_Document section_
= Beginning of Section =

Think of it like learning to drive: first you judge distances and sizes (perception), then you describe where things are (mapping), then you plan routes (simulation), and finally you actually drive and turn the wheel (acting).
What questions did the researchers ask?
They mainly asked:
- Can we organize “spatial smarts” into a clear set of levels, from basic seeing to real-world acting?
- How do these levels depend on each other? Do strong basics help with advanced skills?
- What kinds of training help or hurt these skills? For example, does making a model “think out loud” help with everything, or only some parts?
How they studied it (the approach, explained simply)
First, they built a four-level “SpatialTree” of abilities. Each level builds on the one below it:
- Level 1: Perception (L1)
- The model senses basic facts from images or videos: size, distance, shape, motion, orientation (which way is up), where objects are, and how they relate (inside/outside, left/right).
- Level 2: Mental Mapping (L2)
- The model connects what it sees to language: describing scenes in words, understanding action words, taking other viewpoints, noticing what objects can be used for (affordances), and building a simple “mental map” to remember where things are.
- Level 3: Mental Simulation (L3)
- The model imagines what will happen next and plans steps: if I push this, will it fall? How do I get from here to there? It’s like mentally running a mini-simulator.
- Level 4: Agentic Competence (L4)
- The model turns plans into actions: navigating a character in a game, telling a robot arm how to move, or choosing where to go next in a video of the real world.
Then they built a big benchmark (a set of tests) covering 27 specific skills across these four levels. They pulled together and cleaned many existing datasets, added missing pieces, and created new tasks—especially for the acting level (L4). Tasks included multiple-choice questions, number estimates (like distance), and action choices for agents. They tested many popular models (both open-source and commercial).
Finally, they ran training experiments:
- Supervised fine-tuning (SFT): teaching a model with examples of the “right” answers for specific skills like distance or size.
- Reinforcement Learning (RL): rewarding the model when it gets tasks right. They tried “think a lot” training (encouraging step-by-step explanations) and a new “auto-think” approach that only encourages thinking when it’s useful.

= End of Section =

_Recorded information_

= Beginning of Section =

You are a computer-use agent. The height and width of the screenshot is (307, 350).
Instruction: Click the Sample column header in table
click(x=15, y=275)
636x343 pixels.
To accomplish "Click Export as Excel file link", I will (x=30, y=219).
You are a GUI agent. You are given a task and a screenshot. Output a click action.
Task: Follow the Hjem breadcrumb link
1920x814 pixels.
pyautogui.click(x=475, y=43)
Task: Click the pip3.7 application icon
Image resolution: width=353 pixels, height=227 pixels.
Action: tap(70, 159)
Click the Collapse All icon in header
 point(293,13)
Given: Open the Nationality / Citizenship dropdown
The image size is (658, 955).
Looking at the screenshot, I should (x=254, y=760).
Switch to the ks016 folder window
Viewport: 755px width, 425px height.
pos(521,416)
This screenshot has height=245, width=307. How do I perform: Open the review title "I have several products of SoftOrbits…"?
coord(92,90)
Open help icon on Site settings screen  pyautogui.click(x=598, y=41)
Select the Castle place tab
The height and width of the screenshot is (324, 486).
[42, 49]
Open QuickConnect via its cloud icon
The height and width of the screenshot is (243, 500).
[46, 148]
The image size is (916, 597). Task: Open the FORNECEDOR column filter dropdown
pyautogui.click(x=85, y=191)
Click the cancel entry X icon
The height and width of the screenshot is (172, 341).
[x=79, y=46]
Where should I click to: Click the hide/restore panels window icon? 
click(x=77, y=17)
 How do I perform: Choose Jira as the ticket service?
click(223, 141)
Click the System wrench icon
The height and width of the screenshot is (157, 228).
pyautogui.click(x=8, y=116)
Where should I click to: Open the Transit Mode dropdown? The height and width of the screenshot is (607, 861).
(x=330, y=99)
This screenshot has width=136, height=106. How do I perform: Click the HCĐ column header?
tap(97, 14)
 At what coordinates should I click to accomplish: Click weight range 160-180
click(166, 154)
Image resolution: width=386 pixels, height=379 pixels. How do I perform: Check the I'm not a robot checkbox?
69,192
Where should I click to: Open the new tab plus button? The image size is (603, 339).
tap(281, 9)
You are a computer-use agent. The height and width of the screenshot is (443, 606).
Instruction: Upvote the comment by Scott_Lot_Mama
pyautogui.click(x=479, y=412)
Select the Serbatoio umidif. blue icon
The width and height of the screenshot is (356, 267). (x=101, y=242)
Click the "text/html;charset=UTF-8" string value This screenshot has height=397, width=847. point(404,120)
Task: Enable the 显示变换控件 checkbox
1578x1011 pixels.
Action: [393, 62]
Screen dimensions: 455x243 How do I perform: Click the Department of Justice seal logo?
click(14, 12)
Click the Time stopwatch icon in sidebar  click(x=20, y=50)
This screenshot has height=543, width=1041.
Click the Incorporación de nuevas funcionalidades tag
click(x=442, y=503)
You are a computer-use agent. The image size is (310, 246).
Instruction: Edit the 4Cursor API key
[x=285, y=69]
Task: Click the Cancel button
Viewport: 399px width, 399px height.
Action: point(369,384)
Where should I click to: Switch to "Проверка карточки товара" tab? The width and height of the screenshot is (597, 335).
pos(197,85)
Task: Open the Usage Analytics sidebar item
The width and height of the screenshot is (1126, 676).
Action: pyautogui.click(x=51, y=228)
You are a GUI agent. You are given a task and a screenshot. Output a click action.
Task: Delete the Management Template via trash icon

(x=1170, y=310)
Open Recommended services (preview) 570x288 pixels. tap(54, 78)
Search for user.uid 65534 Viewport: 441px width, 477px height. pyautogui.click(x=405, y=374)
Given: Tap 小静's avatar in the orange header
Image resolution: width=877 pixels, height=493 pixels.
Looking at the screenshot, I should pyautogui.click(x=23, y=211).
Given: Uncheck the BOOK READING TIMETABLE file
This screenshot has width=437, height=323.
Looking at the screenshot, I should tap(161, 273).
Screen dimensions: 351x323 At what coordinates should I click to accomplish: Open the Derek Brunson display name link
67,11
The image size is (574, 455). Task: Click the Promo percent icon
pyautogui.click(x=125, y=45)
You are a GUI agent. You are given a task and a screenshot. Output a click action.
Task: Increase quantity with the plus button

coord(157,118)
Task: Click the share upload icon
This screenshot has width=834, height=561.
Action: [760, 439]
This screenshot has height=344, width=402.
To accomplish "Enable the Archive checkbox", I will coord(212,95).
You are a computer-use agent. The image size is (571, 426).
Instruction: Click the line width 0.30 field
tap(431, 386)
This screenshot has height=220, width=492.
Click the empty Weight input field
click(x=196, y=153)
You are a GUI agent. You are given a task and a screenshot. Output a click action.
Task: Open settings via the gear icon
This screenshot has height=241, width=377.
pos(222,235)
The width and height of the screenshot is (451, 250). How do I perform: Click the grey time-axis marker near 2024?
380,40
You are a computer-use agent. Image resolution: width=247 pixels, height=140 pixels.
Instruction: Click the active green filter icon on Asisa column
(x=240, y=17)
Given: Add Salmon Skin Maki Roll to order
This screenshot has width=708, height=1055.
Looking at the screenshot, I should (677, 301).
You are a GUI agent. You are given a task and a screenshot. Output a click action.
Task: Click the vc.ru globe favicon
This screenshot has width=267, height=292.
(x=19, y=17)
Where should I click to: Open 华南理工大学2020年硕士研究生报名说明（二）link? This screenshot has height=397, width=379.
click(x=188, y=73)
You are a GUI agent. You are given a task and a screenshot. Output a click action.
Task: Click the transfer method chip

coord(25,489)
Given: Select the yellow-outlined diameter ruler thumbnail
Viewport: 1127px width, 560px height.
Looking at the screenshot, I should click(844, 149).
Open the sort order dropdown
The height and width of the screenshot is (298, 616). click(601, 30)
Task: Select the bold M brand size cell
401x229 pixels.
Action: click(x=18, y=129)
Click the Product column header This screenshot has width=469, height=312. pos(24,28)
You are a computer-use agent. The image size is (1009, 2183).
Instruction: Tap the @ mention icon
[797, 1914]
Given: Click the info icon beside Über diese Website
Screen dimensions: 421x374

= End of Section =

_Explore the material_
1: In the SpatialTree overview, rewrite the paragraph beginning "Then they built a big benchmark" as a short bulleted list that keeps its main facts.
2: Reproduce word for word the part of the SpatialTree overview that opens with the words containing "- The model turns" and closes with "open-source and commercial).".
3: Answer these questions using the SpatialTree overview:
(a) How many specific skills does the benchmark cover?
(b) What is Level 3 of the SpatialTree called?
(c) When does the "auto-think" approach encourage thinking?

_Activity answers_
1:
- Built a large benchmark testing 27 specific skills across the four levels.
- Combined and cleaned many existing datasets, filled gaps, and made new tasks, mostly for the acting level (L4).
- Task types: multiple-choice questions, number estimates such as distance, and action choices for agents.
- Tested many popular open-source and commercial models.

2:
- The model turns plans into actions: navigating a character in a game, telling a robot arm how to move, or choosing where to go next in a video of the real world.
Then they built a big benchmark (a set of tests) covering 27 specific skills across these four levels. They pulled together and cleaned many existing datasets, added missing pieces, and created new tasks—especially for the acting level (L4). Tasks included multiple-choice questions, number estimates (like distance), and action choices for agents. They tested many popular models (both open-source and commercial).

3:
(a) 27.
(b) Mental Simulation.
(c) Only when it's useful.